* [What you have to do] Extract the lines of the rows below without any change, starting at the first line and ending at the line that contains "Action: (x=319, y=231)".

* [Input data]
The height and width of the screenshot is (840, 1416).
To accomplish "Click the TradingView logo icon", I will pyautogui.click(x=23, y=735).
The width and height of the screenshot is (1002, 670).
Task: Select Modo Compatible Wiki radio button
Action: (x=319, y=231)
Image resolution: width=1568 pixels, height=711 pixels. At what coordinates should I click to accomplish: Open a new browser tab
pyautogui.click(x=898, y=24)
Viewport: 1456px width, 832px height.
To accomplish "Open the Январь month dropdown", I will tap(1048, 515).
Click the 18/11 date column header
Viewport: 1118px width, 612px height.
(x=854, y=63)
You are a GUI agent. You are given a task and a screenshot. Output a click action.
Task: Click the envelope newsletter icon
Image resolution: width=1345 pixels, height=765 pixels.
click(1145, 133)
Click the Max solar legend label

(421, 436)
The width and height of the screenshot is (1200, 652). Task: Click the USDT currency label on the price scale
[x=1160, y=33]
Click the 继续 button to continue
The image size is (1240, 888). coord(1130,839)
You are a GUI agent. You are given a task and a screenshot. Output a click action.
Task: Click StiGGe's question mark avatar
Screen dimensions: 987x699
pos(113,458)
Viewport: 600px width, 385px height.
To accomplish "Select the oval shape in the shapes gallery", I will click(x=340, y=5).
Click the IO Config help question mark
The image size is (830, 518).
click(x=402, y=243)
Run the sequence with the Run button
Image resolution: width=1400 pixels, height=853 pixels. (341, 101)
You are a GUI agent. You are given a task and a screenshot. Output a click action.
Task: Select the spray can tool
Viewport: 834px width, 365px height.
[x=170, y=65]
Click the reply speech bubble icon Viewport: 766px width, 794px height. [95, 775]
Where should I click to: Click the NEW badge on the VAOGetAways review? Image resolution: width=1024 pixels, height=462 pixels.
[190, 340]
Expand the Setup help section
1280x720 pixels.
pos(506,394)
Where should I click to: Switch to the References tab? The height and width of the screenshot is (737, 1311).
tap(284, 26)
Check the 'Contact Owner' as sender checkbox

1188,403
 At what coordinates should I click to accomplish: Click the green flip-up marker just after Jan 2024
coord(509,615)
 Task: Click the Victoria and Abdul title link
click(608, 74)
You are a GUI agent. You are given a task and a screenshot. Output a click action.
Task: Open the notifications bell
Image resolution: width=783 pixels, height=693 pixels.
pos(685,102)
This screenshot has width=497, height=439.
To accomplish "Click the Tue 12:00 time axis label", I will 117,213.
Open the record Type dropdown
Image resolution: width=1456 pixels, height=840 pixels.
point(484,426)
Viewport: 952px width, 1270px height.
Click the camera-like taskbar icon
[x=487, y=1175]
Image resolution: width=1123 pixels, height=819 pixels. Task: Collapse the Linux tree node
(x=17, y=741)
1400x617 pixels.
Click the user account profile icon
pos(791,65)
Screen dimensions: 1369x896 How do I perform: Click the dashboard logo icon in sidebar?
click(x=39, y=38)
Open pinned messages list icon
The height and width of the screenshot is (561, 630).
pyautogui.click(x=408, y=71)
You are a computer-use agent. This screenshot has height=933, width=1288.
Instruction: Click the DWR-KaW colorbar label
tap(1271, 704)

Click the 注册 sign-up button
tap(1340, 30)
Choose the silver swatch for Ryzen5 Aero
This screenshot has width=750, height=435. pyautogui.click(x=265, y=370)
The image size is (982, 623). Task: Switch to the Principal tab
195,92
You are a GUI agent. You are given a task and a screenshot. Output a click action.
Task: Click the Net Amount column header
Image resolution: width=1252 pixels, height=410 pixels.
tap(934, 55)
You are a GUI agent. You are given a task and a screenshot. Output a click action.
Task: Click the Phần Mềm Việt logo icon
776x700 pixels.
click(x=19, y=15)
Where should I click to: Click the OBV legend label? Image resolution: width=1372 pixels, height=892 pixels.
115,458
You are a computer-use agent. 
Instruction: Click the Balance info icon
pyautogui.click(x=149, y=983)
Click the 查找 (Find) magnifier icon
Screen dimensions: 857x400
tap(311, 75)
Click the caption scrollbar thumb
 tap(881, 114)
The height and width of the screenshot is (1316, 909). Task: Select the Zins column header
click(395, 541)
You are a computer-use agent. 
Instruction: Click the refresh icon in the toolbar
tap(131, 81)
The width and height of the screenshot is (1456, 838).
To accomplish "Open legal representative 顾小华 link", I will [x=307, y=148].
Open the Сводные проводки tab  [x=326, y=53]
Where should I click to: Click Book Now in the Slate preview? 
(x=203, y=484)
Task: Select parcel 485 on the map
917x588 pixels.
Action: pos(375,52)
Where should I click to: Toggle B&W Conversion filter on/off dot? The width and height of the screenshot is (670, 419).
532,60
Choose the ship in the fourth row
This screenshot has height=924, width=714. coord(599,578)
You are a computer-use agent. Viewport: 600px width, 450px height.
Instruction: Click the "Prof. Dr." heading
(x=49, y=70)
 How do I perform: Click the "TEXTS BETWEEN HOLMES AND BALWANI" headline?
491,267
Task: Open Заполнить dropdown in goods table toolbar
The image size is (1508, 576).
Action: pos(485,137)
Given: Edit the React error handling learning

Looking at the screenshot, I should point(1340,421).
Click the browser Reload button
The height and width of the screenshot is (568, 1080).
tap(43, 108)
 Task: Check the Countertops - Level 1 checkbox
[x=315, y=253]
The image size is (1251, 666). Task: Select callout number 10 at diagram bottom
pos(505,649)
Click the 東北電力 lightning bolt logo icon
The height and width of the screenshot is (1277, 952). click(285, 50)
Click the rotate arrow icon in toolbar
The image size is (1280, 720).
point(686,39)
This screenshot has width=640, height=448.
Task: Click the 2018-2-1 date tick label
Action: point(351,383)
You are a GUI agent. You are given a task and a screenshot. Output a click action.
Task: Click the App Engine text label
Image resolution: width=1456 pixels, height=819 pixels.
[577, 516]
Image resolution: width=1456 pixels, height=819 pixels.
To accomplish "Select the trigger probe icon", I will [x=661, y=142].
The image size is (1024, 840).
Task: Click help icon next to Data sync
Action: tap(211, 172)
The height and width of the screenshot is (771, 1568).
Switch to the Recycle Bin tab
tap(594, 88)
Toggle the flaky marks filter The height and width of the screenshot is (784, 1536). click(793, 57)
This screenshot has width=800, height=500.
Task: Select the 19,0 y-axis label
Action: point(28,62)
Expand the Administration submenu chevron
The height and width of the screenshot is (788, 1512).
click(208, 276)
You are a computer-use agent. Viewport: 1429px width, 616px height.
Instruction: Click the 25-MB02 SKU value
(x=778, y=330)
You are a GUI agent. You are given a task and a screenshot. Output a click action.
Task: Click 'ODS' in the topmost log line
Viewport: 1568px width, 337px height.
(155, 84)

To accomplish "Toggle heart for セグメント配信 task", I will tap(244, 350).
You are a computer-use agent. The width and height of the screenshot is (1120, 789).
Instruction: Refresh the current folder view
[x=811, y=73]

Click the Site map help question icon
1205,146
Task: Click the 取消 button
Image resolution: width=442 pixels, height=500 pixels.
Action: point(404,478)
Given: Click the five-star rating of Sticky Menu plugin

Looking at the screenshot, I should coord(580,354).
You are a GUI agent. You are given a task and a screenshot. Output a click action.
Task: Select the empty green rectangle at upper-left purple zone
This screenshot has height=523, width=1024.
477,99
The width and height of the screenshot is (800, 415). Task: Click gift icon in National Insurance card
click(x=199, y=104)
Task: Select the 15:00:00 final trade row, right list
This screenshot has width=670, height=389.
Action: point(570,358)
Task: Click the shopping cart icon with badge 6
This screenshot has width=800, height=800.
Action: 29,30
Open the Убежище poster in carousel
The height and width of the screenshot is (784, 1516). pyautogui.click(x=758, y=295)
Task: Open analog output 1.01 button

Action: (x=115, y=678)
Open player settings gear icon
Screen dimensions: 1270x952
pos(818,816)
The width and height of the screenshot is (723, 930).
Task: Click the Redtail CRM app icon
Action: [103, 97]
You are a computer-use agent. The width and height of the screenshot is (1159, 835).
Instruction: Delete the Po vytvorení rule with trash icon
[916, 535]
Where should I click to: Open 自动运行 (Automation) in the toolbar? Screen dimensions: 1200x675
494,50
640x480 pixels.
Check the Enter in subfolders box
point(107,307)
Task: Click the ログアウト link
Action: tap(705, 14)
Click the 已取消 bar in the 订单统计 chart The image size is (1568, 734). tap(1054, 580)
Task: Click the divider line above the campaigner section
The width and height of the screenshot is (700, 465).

* [Solution for this task]
The height and width of the screenshot is (840, 1416).
To accomplish "Click the TradingView logo icon", I will pyautogui.click(x=23, y=735).
The width and height of the screenshot is (1002, 670).
Task: Select Modo Compatible Wiki radio button
Action: (x=319, y=231)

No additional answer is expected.